According to a recent report by The Pew Internet and American Life Project, demographic groups that have traditionally been on the other side of the digital divide in basic internet access are using wireless connections and mobile devices to go online. In fact, African American and English-speaking Latinos are as likely as whites to own any sort of mobile phone, and are more likely to use their phones for a wider range of activities.
We at ZeroDivide love the fact that more people are getting smartphones and using them for more things. We think mobile phones, smartphones, and tablets are awesome sauce.
However, just because you're sending and receiving digital stuff over a phone doesn’t mean that you've crossed the digital divide. Even though a certain gadget has hopped over the divide, the essence of the divide can remain. What's important is meaningful technology adoption that enables you to fully participate in our digital society.

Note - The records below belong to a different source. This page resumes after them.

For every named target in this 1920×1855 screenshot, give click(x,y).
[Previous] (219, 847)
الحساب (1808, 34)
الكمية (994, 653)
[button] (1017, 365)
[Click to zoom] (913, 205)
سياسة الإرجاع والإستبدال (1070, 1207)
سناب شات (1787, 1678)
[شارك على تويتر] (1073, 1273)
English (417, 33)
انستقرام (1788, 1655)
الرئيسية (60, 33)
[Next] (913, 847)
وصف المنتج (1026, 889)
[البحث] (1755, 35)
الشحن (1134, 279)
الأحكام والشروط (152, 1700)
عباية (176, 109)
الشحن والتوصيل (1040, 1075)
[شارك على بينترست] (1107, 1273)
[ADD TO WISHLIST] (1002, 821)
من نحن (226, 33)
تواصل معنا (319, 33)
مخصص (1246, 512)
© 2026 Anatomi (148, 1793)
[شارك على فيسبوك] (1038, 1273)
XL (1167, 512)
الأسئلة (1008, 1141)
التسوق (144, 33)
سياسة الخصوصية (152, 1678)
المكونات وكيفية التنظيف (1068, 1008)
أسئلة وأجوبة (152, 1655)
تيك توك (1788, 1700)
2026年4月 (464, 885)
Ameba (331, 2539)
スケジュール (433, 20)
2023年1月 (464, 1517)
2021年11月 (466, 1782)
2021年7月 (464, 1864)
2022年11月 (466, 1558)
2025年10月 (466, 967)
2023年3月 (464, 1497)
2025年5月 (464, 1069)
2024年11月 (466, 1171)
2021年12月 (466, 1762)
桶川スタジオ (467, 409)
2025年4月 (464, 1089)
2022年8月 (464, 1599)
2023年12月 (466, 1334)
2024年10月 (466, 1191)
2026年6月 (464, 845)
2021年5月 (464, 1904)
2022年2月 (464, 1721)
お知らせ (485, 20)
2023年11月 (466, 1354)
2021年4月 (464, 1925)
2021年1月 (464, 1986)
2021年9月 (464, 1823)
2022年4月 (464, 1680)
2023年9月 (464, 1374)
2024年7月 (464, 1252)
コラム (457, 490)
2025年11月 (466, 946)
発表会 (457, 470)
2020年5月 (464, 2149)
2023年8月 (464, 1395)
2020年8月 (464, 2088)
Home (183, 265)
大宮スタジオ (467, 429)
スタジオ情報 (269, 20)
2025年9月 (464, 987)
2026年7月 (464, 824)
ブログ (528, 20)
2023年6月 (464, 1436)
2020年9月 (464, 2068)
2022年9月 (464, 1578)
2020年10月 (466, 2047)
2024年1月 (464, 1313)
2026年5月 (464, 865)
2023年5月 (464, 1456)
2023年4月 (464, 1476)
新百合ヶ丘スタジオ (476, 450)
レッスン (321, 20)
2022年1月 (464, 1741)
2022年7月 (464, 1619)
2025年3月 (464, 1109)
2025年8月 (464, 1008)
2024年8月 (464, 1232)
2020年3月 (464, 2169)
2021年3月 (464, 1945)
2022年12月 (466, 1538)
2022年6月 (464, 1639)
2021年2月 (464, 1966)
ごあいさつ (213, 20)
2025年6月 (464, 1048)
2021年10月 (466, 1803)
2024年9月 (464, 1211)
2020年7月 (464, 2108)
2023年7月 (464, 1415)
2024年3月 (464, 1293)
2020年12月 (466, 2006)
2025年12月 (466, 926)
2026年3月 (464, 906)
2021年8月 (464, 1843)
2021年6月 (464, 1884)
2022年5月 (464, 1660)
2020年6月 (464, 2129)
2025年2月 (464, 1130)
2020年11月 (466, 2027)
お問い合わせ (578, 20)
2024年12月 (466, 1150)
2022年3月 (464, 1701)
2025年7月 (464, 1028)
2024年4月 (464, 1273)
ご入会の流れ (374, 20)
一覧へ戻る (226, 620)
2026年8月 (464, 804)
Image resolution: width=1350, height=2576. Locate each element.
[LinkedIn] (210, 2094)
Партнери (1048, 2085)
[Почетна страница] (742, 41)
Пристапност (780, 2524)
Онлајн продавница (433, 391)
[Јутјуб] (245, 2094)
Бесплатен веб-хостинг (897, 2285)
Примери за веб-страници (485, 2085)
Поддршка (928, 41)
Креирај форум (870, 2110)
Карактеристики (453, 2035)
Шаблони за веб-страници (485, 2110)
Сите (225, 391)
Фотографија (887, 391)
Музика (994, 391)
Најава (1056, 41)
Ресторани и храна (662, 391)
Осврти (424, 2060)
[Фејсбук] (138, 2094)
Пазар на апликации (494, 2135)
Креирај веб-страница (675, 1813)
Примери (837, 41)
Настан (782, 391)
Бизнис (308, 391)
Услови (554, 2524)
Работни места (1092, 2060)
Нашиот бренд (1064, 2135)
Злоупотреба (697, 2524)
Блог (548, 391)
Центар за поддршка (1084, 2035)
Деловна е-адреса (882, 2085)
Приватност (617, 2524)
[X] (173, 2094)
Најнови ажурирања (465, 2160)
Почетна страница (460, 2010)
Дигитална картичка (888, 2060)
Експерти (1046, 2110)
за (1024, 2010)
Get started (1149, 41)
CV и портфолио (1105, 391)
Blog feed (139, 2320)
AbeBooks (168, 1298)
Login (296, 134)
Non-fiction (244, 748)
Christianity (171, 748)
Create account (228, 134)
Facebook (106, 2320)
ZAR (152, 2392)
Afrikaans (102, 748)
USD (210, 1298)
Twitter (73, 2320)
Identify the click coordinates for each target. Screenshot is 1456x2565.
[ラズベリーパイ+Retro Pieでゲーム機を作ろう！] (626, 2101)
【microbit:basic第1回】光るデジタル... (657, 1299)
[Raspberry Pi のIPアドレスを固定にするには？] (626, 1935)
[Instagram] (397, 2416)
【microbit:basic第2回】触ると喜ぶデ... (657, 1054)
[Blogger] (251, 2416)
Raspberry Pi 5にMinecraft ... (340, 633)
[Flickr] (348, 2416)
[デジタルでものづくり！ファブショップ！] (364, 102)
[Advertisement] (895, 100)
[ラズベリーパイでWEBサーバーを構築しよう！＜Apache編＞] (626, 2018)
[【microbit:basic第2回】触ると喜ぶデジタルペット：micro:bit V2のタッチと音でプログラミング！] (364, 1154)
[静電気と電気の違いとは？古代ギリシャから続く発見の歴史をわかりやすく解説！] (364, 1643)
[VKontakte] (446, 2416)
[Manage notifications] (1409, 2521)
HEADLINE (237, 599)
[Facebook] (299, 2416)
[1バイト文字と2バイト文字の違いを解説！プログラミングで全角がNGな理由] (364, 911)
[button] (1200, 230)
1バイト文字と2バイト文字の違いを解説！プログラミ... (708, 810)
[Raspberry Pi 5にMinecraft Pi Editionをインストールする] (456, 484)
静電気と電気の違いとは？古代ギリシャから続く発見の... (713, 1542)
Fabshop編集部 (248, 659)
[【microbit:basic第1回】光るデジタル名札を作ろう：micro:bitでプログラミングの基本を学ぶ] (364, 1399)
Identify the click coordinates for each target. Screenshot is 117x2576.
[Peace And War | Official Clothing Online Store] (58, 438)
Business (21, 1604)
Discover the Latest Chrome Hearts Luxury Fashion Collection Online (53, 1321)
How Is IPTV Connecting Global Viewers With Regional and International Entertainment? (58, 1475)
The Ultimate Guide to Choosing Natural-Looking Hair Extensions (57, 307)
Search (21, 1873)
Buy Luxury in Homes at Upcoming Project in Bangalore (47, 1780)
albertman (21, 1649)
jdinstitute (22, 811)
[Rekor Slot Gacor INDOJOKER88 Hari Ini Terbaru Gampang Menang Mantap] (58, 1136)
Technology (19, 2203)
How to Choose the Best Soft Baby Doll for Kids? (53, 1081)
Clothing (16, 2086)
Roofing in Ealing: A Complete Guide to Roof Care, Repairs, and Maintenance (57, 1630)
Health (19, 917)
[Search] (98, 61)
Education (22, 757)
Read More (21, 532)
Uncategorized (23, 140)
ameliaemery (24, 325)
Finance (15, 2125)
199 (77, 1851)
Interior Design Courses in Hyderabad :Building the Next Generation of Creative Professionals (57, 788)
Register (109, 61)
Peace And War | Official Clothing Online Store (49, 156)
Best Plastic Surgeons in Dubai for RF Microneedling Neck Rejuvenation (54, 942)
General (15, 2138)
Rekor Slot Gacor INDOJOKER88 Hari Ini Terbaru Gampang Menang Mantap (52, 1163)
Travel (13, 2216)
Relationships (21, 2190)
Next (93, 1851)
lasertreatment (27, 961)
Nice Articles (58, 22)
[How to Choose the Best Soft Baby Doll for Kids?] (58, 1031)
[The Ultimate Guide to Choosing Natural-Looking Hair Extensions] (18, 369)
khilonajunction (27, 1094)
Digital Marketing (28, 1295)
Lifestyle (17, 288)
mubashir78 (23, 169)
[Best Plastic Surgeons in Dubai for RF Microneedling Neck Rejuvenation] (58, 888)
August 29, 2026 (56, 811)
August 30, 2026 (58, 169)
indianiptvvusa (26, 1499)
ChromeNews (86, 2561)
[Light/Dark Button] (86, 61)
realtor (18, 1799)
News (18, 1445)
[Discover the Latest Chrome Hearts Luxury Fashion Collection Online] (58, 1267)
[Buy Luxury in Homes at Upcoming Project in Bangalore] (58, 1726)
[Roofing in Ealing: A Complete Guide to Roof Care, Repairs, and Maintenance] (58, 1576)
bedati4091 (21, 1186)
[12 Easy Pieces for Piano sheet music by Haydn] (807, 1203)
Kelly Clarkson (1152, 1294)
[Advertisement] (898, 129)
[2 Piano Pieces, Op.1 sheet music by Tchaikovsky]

On the front cover of their report, Pew says as much: “While increased internet adoption and the rise of mobile connectivity have reduced many gaps in technology access over the past decade, for some groups digital disparities still remain.”
Smartphones could actually be a red herring that makes it appear as though we’re closing the digital divide, when in fact we’re exacerbating it. Computers for affluent, educated Whites. Phones for low-income, less educated People of Color.
At ZeroDivide, we view the digital divide as the technological manifestation of other divides - racial, cultural, educational, geographic, and socio-economic - which is why we’re all about technology as a means toward social good and not an end. Every day, we work with amazing organizations that are using technology to transform their communities. Technology can be a powerful tool for improving job readiness, educational attainment, civic participation, and community health.
But you need the right tool for the right job. More often than not, that tool is a computer with broadband access. And more often than not, historically disenfranchised communities remain digitally disenfranchised. People with incomes under $30,000, people with limited English proficiency, people with disabilities, People of Color, people without a high school education, and people who live in rural areas are significantly less likely to own a laptop or desktop computer, have broadband access at home, or use the Internet.
Sadly, the digital divide is very much alive and well. Smartphones or no smartphones.